Before you go down the long-winded road of anti-depressants, first try this. It’s actually simple, painless and takes all of about 15 seconds. Best of all, it’s free and unlimited.
Rewire Your Rewire
Psychologists have described the “happiness exercise” as a great way to find gratitude that not only brings in happy thoughts to replace negative ones, but it’s a great habit to get into that can rewire your brain back towards positivity. It’s like your morning coffee that gets your brain going when you wake up, except without the need to pee all day.
Several studies in the last decade have measured the effects, finding that people who count their blessings on a daily basis tend to be happier. It puts space between toxic emotions that can cause toxic manifestations, but even better, you don’t have to share your gratitude if you don’t want to (although we recommend trying it from time to time). The more you practice gratitude, the more likely you are to appreciate things and people around you, which, again, sounds a lot like what we’re in dire need of right now.
3 Good Things
The happiness exercise psychologists recommend for daily gratitude only takes about three minutes, but it could be as easy as 15 seconds. All you have to do is think of three simple things that went well today before you go to sleep. Sit with each one for a minute and ruminate on it. Writing down ideas can only help strengthen those positive vibes, and you can read them again when you wake up, but the idea is to keep it simple and remain grateful for what you do have, as opposed to the things you want that you don’t have, which might be a source of complaining.
Whether it’s your mother, a perfectly ripe mango, the feeling of sand on your feet, a nice walk with your dog, having a woman you trust nearby, the sounds of crickets at night, stars in the sky, whatever feels right in the moment, write it down and be grateful.

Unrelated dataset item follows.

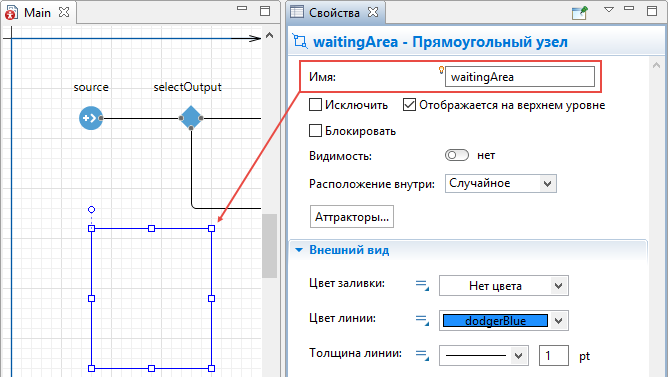Viewport: 668px width, 377px height.
Task: Click the static value icon next to Цвет заливки
Action: [x=422, y=285]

The 3 easy steps to ‘3 Good Things’:
- Think about your day, consider the good things that presented themselves.
- Write down three things you’re grateful for, anything at all.
- Sit with each one for a moment and consider how they made your day better.
And if you’re struggling throughout the day with negative and find yourself on the verge of a good complaint, stop and think about three things that are working for you in the moment, even if it feels like nothing is working. Maybe both your shoes are tied, or even the fact you have shoes at all. Keep it simple. Keep it sweet. And quit your complaining.
That’s what the holidays are for (wink).